*** Opening of Selected excerpt ***

The Kansas State government may be collecting more money than expected, but that should make lawmakers nervous, not comfortable.
Individual income tax collections are surging, but at the same time retail sales are slowing and corporate income tax revenues are weakening. When workers get paid more while consumers and businesses pull back, the economy is sending a warning.
This tax revenue surge is not the result of strong economic growth. It is largely the product of inflation pushing nominal wages higher and forcing Kansans into higher tax payments even as their real purchasing power falls.
Meanwhile, households are cutting back and businesses are earning less. That combination matters because it shows where the cost of government is landing. It is landing on workers and families, not on expanding production or investment.
Basic economics explains why this is unsustainable. Durable tax revenue growth comes from rising productivity, business investment, and real income gains. Revenue growth driven by inflation and wage pressure is temporary.
When consumption slows and profits shrink, the tax base eventually follows. Kansas is already seeing early signs of that shift.
Despite these signals, state spending continues to grow as if revenue strength will last forever.
The 2025 Kansas Policy Institute Green Book shows Kansas state government spending per resident has climbed to $5,428, ranking 23rd nationally. State and local tax collections per person reached $6,326, ranking 24th. That places Kansas among the higher tax states in the region without the population growth or economic performance to support it.

*** Close of Selected excerpt ***

Problems and tasks –
[a] Rewrite the paragraph of the commentary on Kansas tax revenue that begins "The 2025 Kansas Policy Institute Green Book" as a short bulleted list, keeping its main facts.
[b] Write the next paragraph of the commentary on Kansas tax revenue, picking up after its final sentence.

*** Opening of Information supplied ***

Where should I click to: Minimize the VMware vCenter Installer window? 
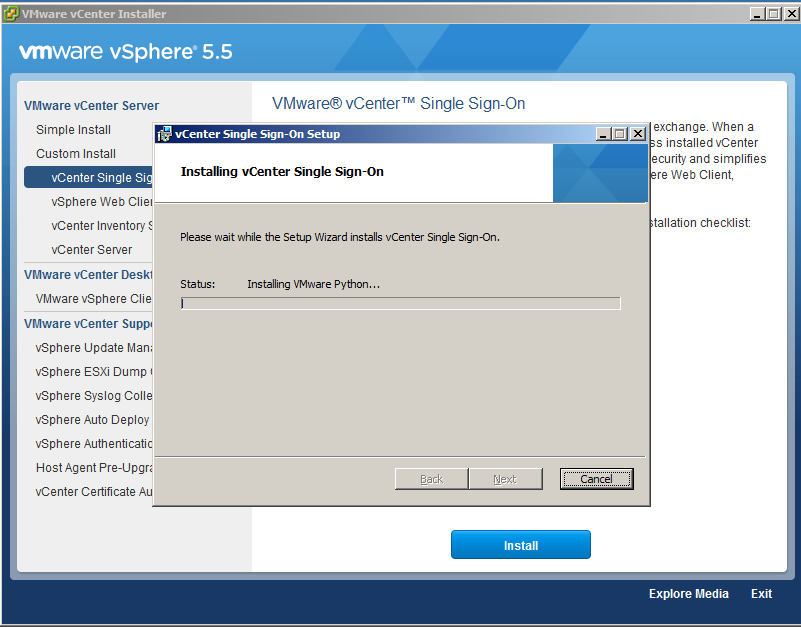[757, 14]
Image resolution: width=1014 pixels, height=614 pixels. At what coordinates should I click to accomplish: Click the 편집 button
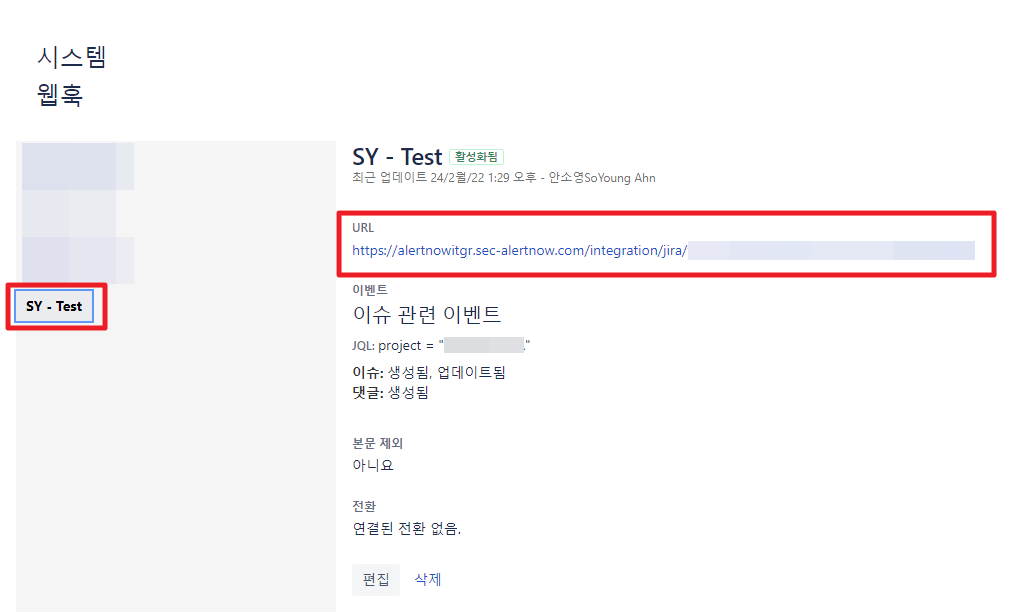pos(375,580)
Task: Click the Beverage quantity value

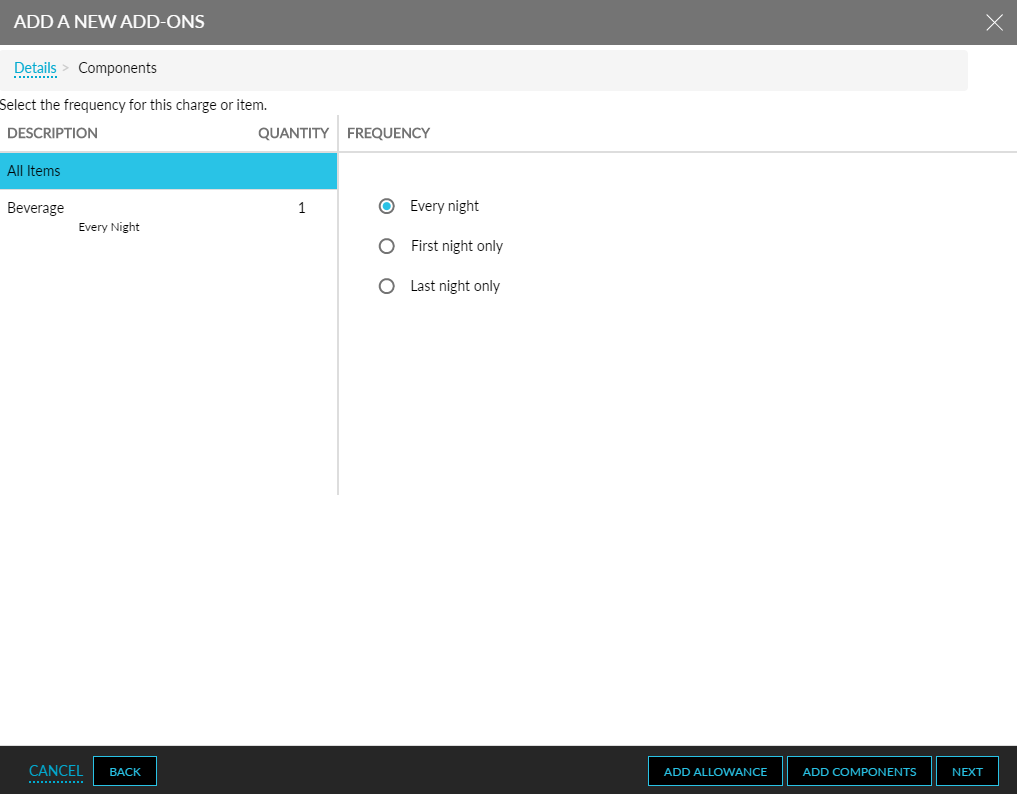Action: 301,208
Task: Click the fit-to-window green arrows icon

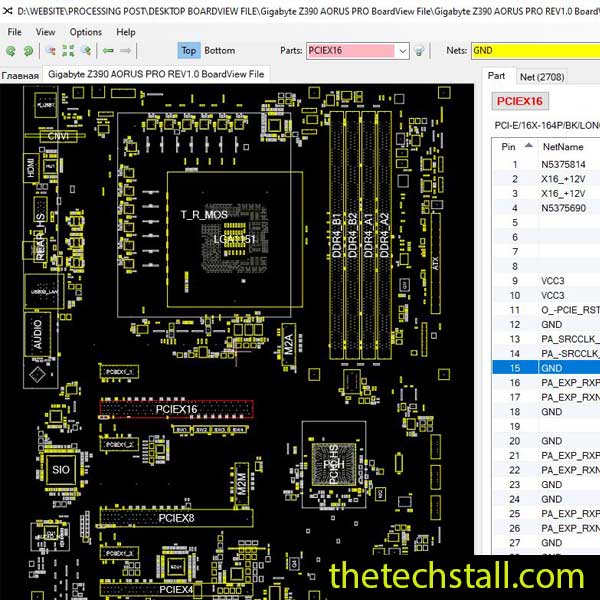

*** Close of Information supplied ***

Answers by item –
[a]
- Per the 2025 Kansas Policy Institute Green Book, Kansas state government spending per resident is $5,428, ranking 23rd nationally.
- State and local tax collections per person reached $6,326, ranking 24th.
- This puts Kansas among the region's higher-tax states without the population growth or economic performance to support it.

[b]
Strong revenues should prompt restraint. Instead, Kansas relies on tax revenue triggers–whereby if revenues increase to a certain level then tax rates are automatically lowered–to claim discipline. Triggers do not control spending. Even after collecting hundreds of millions of dollars more than expected, Kansans received no meaningful tax relief because an arbitrary threshold was narrowly missed. Meanwhile, government spending kept climbing.
This is why Kansas still faces projected deficits later this decade. The problem is not tax relief. It is spending growth that consistently exceeds population growth plus inflation. When the government expands faster than the private economy, fiscal stress is unavoidable.
The Responsible Kansas Budget was created to stop this pattern. Its principle is simple. Government should not grow faster than what the average taxpayer can afford. Limiting spending growth to less than population growth plus inflation aligns the government with household budgets and economic reality.
But applying a spending cap to an already inflated budget is not enough. Kansas must first confront the size of government it has built. Locking in excess spending guarantees future shortfalls. Fiscal responsibility requires reducing unnecessary spending now, then enforcing a firm growth limit going forward. Some of this was driven by COVID era spending but much of it also because legislators and governors simply cannot help themselves to always spend more.
This approach also restores accountability. When lawmakers operate within a real constraint, priorities matter. Programs cannot grow automatically. Tradeoffs must be justified. Waste becomes harder to defend.
As the 2026 session approaches, pressure will mount to spend what appears to be surplus revenue or delay reform until later. That would repeat the same mistake Kansas has made before.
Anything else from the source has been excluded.